CNNs in Computer Vision
The CNN as we know it today comes from the field of computer vision, yet the inspiration from the work of Hubel and Wiesel is clearly visible in it (Figure 1; Rawat & Wang, 2017). Modern CNNs start by convolving a set of filters with an input image and rectifying the outputs, leading to “feature maps” akin to the planes of S-cells in the Neocognitron. Max pooling is then applied, creating complex cell-like responses. After several iterations of this pattern, nonconvolutional fully connected layers are added, and the last layer contains as many units as number of categories in the task to output a category label for the image (Figure 2, bottom).

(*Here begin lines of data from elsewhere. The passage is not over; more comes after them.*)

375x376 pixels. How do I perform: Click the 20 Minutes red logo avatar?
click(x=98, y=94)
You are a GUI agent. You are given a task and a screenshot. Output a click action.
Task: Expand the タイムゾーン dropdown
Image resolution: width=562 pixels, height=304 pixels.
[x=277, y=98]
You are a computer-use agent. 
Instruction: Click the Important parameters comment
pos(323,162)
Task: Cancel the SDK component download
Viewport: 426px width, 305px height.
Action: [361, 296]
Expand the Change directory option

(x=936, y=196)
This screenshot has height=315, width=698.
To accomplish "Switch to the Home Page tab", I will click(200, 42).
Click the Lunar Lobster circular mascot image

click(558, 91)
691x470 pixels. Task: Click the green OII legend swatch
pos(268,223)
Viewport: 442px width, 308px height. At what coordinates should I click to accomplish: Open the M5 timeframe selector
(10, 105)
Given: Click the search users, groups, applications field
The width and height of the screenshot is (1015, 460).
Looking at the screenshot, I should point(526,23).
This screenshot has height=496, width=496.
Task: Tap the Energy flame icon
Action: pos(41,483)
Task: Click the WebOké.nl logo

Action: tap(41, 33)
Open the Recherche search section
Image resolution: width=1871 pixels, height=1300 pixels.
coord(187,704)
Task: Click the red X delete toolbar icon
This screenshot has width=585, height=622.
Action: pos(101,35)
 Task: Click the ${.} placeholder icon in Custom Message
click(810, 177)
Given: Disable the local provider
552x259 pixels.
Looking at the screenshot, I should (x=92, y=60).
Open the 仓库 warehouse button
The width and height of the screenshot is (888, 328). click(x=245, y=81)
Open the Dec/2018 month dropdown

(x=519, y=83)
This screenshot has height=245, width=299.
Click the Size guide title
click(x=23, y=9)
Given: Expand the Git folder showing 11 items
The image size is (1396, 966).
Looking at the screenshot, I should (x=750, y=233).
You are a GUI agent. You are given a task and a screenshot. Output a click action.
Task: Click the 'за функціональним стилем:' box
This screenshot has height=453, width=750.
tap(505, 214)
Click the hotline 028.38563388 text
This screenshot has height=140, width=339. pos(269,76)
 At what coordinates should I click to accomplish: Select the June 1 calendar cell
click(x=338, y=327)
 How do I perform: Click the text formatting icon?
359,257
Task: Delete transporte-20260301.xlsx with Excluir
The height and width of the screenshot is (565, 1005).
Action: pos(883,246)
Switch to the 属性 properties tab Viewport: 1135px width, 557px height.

The first major demonstration of the power of CNNs came in 1989 when it was shown that a small CNN trained with supervision using the backpropagation algorithm could perform handwritten digit classification (LeCun et al., 1989). However, these networks did not really take off until 2012, when an eight-layer network (dubbed “AlexNet,” “Standard Architecture” in Figure 3) trained with backpropagation far exceeded state-of-the-art performance on the ImageNet challenge. The ImageNet data set is composed of over a million real-world images, and the challenge requires classifying an image into one of a thousand object categories. The success of this network demonstrated that the basic features of the visual system found by neuroscientists were indeed capable of supporting vision; they simply needed appropriate learning algorithms and data.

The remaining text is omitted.